ALL OUR WORLDLY GOODS by Irene Nemirovsky

by John Boland

Here is another masterpiece by Irene Nemirovsky, the Jewish emigre from St Petersburg who fled to France with her family in 1919 and became a bestselling novelist there until her capture by the Germans in 1942 and her subsequent death in Auschwitz at the age of thirty-eight. Her posthumous fame is largely due to the 2004 publication of her unfinished novel Suite Francaise, the manuscript of which was discovered almost sixty years after she died, and her reputation was enhanced by Fire in the Blood (Chaleur du Sang), also recently discovered among her papers and published last year.

Both those books show Nemirovsky to be a great writer, with a born novelist’s mastery of narrative and character and a profound understanding of how human beings think and behave, not just as individuals but also in the context of their social lives and in the looming presence of historical accidents and imperatives. And All Our Worldly Goods, published as Les Biens de ce Monde in 1947 but never translated until now, confirms her stature as a writer with the insights and empathy of a Turgenev.

The book begins in the early 1900s at a seaside resort in Northern France where Pierre alienates his middle-class family by breaking off his engagement to well-bred Simone and opting instead for Agnes, the daughter of a social inferior – such are the time-honoured conventions of this rural society that “only a foreigner, someone from outside, would have thought such a marriage possible.” Wealth and respect are all that matter to Pierre’s family, who “would buy land, see their children marry, save their money and die in their beds. Not the slightest doubt or anxiety would trouble their minds.”

Pierre’s action defies this tradition and the rest of the novel follows the repercussions of his marriage through two world wars and a couple of generations, as the rejected Simone takes control of the paper factory that Pierre’s father had owned and old resentments fester.

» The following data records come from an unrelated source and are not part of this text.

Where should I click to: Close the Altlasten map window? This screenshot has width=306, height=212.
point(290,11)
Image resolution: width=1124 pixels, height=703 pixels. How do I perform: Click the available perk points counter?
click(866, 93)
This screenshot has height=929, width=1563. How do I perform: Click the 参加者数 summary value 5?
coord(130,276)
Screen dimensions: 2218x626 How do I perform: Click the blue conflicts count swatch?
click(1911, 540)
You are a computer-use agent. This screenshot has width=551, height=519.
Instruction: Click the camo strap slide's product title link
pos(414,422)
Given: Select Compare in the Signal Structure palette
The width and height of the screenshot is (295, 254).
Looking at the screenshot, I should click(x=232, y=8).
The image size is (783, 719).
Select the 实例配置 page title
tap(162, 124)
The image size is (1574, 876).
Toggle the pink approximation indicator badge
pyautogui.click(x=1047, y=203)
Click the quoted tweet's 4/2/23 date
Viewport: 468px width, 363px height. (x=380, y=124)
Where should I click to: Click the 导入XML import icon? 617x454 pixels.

Yet this is far from a novel about bitterness. Instead, Nemirovsky is intent on showing the lasting power of romantic love and family ties and of the countryside that nurtures such continuity, even in the face of horror and violent death. On leave from the trenches, Pierre reflects that “the war will end, we will all disappear, but these humble and innocent gifts will remain: the cool air, the sun, a red apple, a fire in winter, a woman, children, the life we lead each day. The crash and din of war all fade away. The rest endures.”

And when another war comes round and Pierre’s son Guy is away fighting in it, the constants of life continue on and even old enmities are put aside in the struggle for survival. Indeed, the novel ends optimistically – the family’s village may have been destroyed yet again by German artillery, but a grandchild has been born and life falters onwards in its hopeful way, always in search of a good outcome, even in the midst of war.

There was to be no good outcome for the author, who wrote this novel while hiding from the authorities in the Burgundy village of Issy-L’Eveque, but we should be grateful that she bequeathed to us her wisdom and her humanity. This is an enthralling novel, beautifully translated by Sandra Smith.